> Work to complete:
Exactly the lines from the line with "Image resolution: width=1568" through the final line of the records below, both ends included, are to be set down. Do not include pictures.

Segment Open

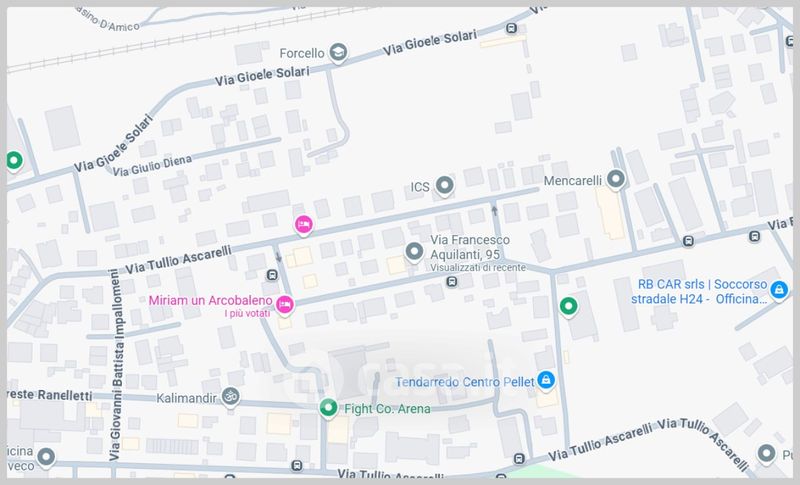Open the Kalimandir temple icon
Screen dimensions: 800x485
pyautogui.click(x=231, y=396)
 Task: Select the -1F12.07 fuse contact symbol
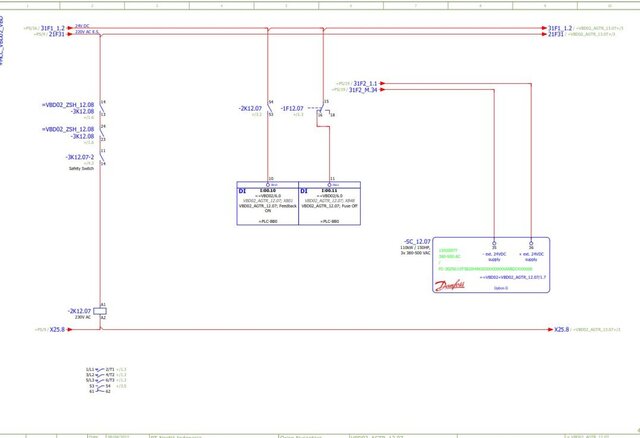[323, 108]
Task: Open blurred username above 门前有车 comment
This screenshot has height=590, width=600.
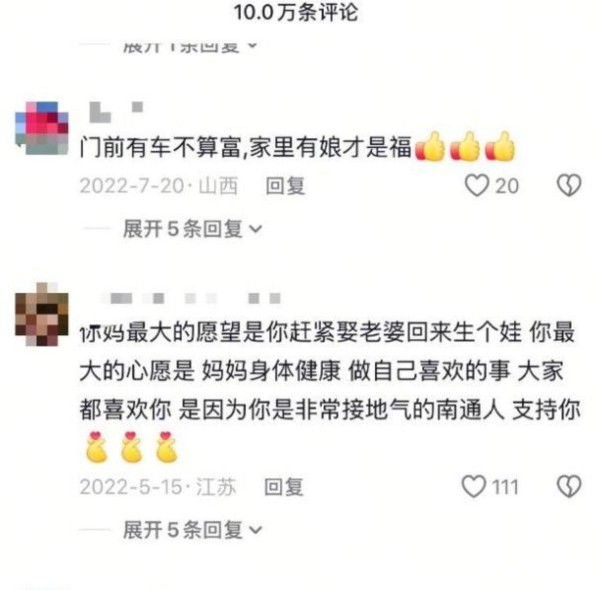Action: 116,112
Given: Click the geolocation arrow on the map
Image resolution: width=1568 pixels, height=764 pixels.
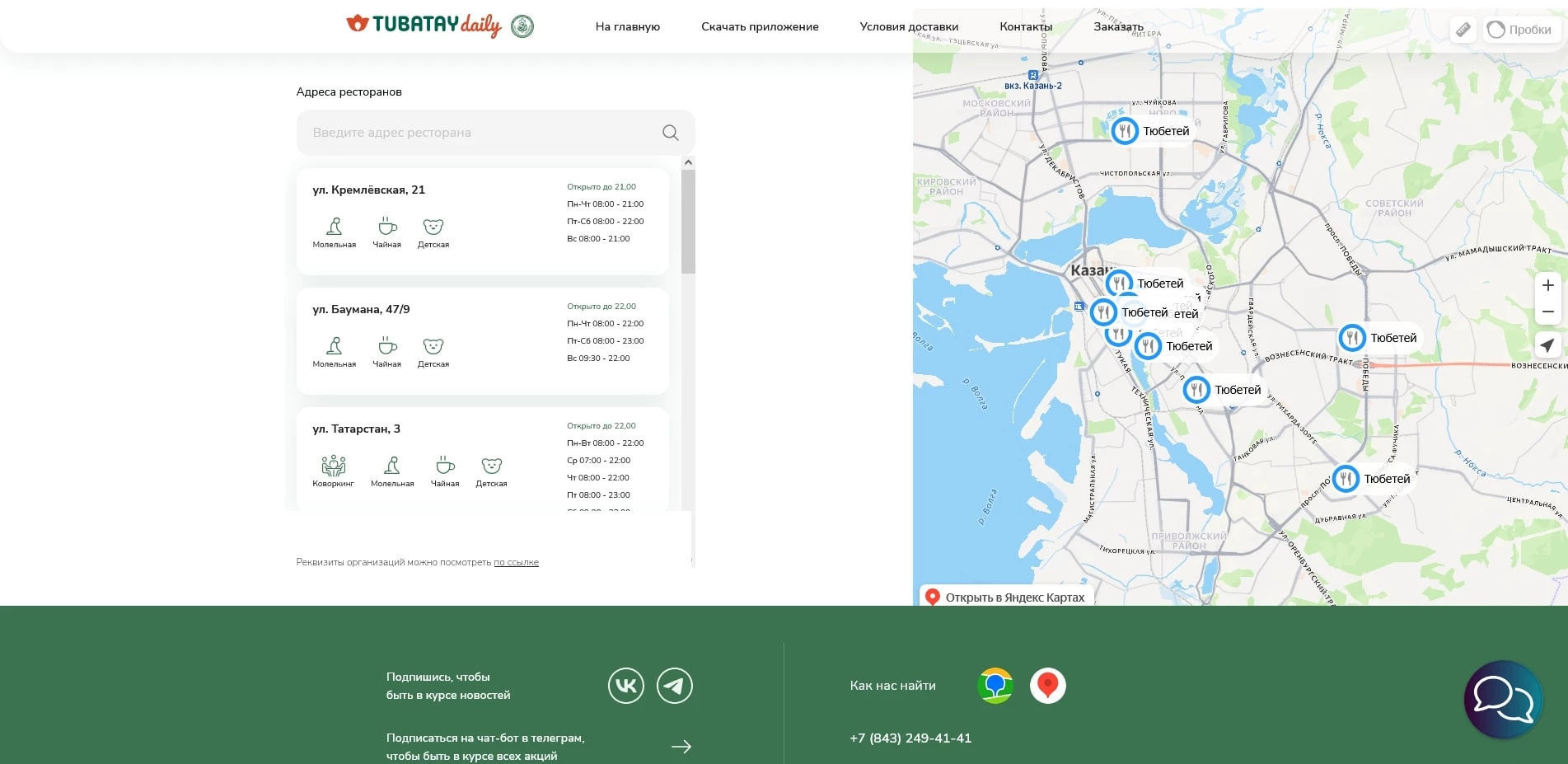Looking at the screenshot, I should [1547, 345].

Segment Closed

> Response below:
Image resolution: width=1568 pixels, height=764 pixels.
Looking at the screenshot, I should [1547, 345].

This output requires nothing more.